Answer: On December 28, 2018 FEMA announced that it will resume the sale of new insurance policies and the renewal of expiring policies.

This press release rescinds initial guidance that was issued on December 26, 2018 to suspend sales operations as a result of the current lapse in annual appropriations. The National Flood Insurance Program has been reauthorized by congress until May 31, 2019. 

The guidance is located here: https://www.fema.gov/news-release/2018/12/28/fema-resumes-selling-flood-insurance-policies-during-appropriations-lapse


Question: If the Bank identifies a bookkeeping error or a posting error prior to a commercial customer notifying the Bank, does the Bank still need to fill out the Error Resolution form and/or follow the procedures set out in Reg. E for errors? We know that we need to correct the error, of course. 

Answer: Technically the bank does not need to comply with the procedures set forth in section 1005.11 of Reg. E. This is for multiple reasons, though. The first and foremost reason being that the scope of Reg. E coverage is limited to consumer accounts, as the definition of “account” is narrowed to include only consumer-type accounts. Thus, when a bank encounters an error in respect to a commercial customer, the bank is not bound by Reg. E. The second reason being that errors discovered by the Bank, itself, are expressly carved out of the error resolution procedures of Reg. E. So, even if the error was in regards to a consumer account, for section 1005.11 procedures to kick in, the customer would need to notify the Bank of the error.  


(b)(1) “Account” means a demand deposit (checking), savings, or other consumer asset account (other than an occasional or incidental credit balance in a credit plan) held directly or indirectly by a financial institution and established primarily for personal, family, or household purposes.

12 CFR § 1005.2(b)(1): https://www.consumerfinance.gov/policy-compliance/rulemaking/regulations/1005/2/#b


5. Discovery of error by institution. The error resolution procedures of this section apply when a notice of error is received from the consumer, and not when the financial institution itself discovers and corrects an error.

12 CFR § 1005.11(b)(1)-5: https://www.consumerfinance.gov/policy-compliance/rulemaking/regulations/1005/Interp-11/#11-b-1-Interp


However; check your disclosures to ensure the bank has not given error resolution rights to commercial customers.  If it is disclosed, we must follow our contract with the customer.


Question: Would the bank be violating Reg. O if it offered a higher Money Market rate for just shareholders?

Answer: There is not a direct prohibition in Reg. O, since it primarily governs credit and not deposit accounts, like money market accounts. However, many banks have it in their internal policy to not give preferential interest rates to shareholders on deposit accounts either, to follow the spirit and intent of Reg O.  Also, remember preferential treatment will oftentimes bring extra scrutiny.

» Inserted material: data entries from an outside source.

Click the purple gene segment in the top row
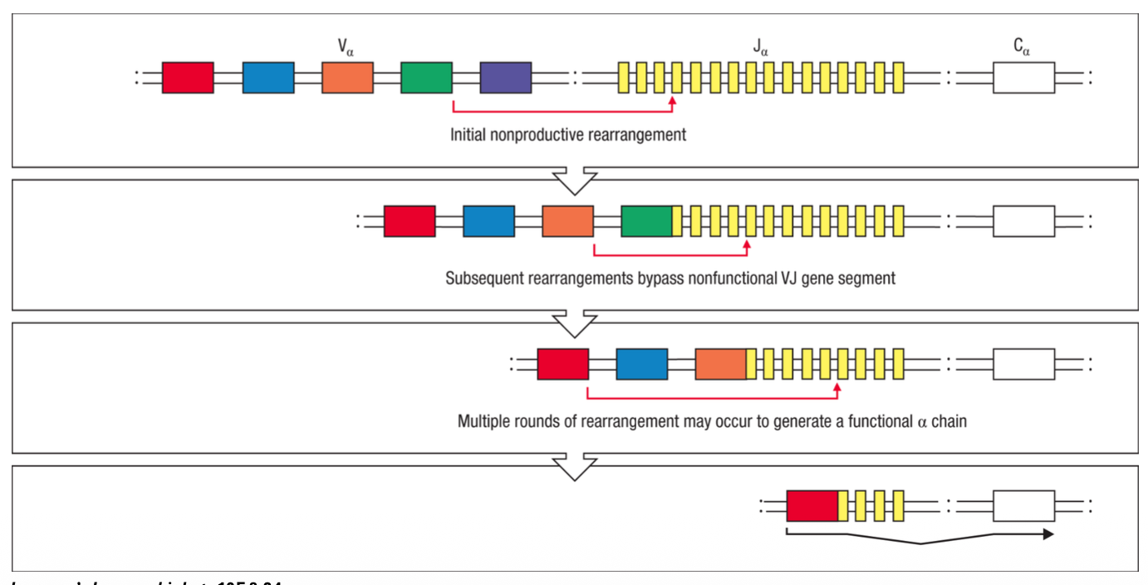click(505, 77)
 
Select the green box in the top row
click(426, 77)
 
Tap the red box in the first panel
click(188, 77)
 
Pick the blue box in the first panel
click(268, 77)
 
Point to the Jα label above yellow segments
click(760, 47)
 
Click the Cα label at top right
click(1023, 47)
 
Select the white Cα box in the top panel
click(1023, 77)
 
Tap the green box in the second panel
click(646, 221)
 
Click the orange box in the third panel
click(720, 364)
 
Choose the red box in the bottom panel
click(812, 505)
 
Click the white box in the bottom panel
click(1023, 505)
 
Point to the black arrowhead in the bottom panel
click(1047, 534)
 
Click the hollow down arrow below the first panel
click(574, 179)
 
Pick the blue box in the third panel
click(641, 364)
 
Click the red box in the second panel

I have a loan officer who issued a loan estimate that predates the application date by 1 day. While I don’t believe this to be best practice, I’m not certain whether it’s also a violation of regulation. Can someone please confirm?

Answer: Assuming the required six pieces of information had not been received, then at least conservatively, yes, this could be considered a violation. The timeline to provide an LE starts running from the time the application is received, which is based on when the bank received the sixth piece of required information. So an LE issued before the application wouldn't have followed the rules of being provided within 3 days after the application, and likely would not have included all of the required information.


(iii) Timing.

(A) The creditor shall deliver or place in the mail the disclosures required under paragraph (e)(1)(i) of this section not later than the third business day after the creditor receives the consumer's application, as defined in § 1026.2(a)(3).